Credit card cloning, or “skimming” as it is sometimes called, is a technique whereby someone obtains your credit card details, copies them onto a bogus card and begins using it. “A device with a scanning slot can be easily procured from shady shops or even ordered online. These devices come with software that can store information from about 3,000 cards. These made-in-China data readers are priced between Rs 30,000 and Rs 50,000,” says a hacker who goes by the code name T0xic Vap0r.

But it is not just credit cards. Jiten Jain, a Delhi-based cyber security analyst, recently met the sleuths of the Intelligence Bureau and handed them a document that lists cyber threats to the National PowerGrid, the nerve centre of power distribution in the country.
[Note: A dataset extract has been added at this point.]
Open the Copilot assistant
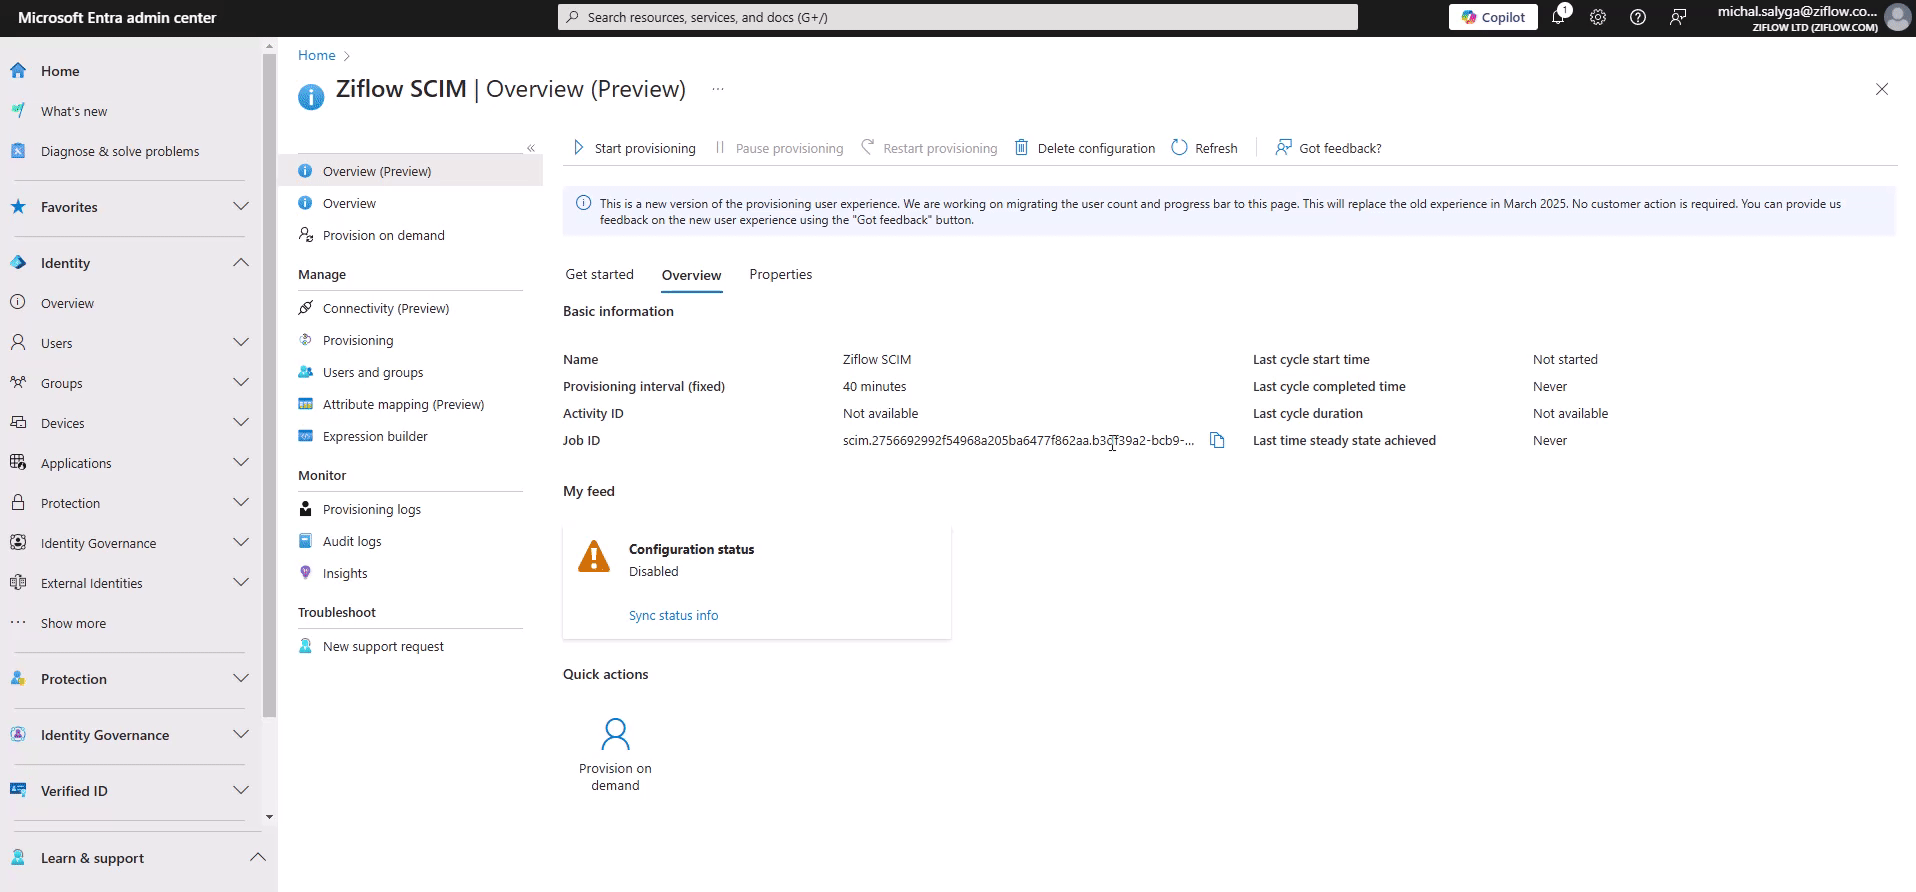Viewport: 1916px width, 892px height. pyautogui.click(x=1493, y=17)
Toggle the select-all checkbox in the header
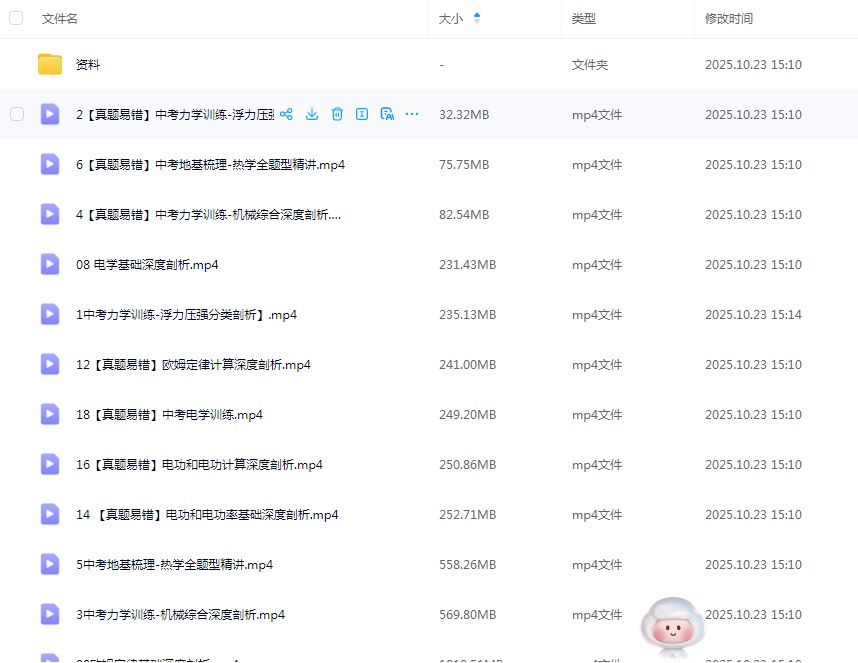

According to Jain, all electrical grid systems in India are vulnerable to cyber attacks. “It’s a clear and present danger. Powergrid is, in my opinion, most vulnerable,” says Jain. Your smart car is susceptible to hacking too.

All cars these days have an onboard diagnostic system. Different parts of the car connect to it through a network. Hackers plug in to the diagnostic system’s computer port and inject a particularly vicious program called CarShark that can shut off the car’s lights, lock its doors, kill the engine and release or slam the brakes.

Frighteningly, medical devices are vulnerable too. The medical industry uses software-based devices such as insulin pumps, artificial pancreases, smart stents, pacemakers, ICDs and many others. All these can be hacked with laptops, high-gain antennas and simple software.

For example, hackers need only to obtain the serial number of a pacemaker to force it to deliver an 830-Volt shock directly to a person’s heart. In short, a hacker could kill a heart patient. Since these remote controlled devices need an entry point in the form of a wireless connection, one way to secure a patient is to hide the home’s Wi-Fi network and put up a very strong encryption. However, Jain says that cyber attacks on smart cars or pacemakers are still at a “theoretical level”. “Technically, these things are not yet possible and people who are propounding them are yet to show they can attack pacemakers or other medical devices in the real world,” he says.

As for smart cars, Jain says that since smart cars don’t constitute even 0.001 per cent in the world’s pool of cars, cyber enthusiasts are simply “drawing scenarios”.

Rishab Maskara, a Mumbai-based cyber enthusiast, feels that it is just a matter of time before hackers manage to break into and disable cars. “Cyber attacks on cars will become a reality when more and more people use such cars,” he says.

According to Maskara, mobile phones remain the biggest risk for cyber attacks. “People should avoid storing anything important on their smart phones,” he says.

Adds Abir Atarthy, an ethical hacker and chief mentor of Netsoft Technologies, an IT security training and consulting firm, “Most phones get hacked, thanks to the apps we install without knowing what kind of data these will access.” By taking control of a cellphone a hacker can listen to your calls, read your text messages, follow your Internet browsing activity and keystrokes and even pinpoint your geographical location, he says.

Users of Android phones are specially at risk. This is because an ordinary user does not know if an app is secure or not. They need to secure their phones by installing proper anti-virus software, says Atarthy, who has exposed vulnerabilities in the websites of NASA, Apple, Harvard University, Facebook and Forbes magazine.

And if you think you are safe just because you use an iPhone, think again. Last month Apple admitted that its Macs were hit by a malware. The company has released patches to protect iPad and iPhone users from such attacks.

“Getting hacked is like an accident. Whatever precautions you may take, you may still get run over by a car,” says Atarthy.

Not a very optimistic prognosis. But that is the nature of the beast called hacking.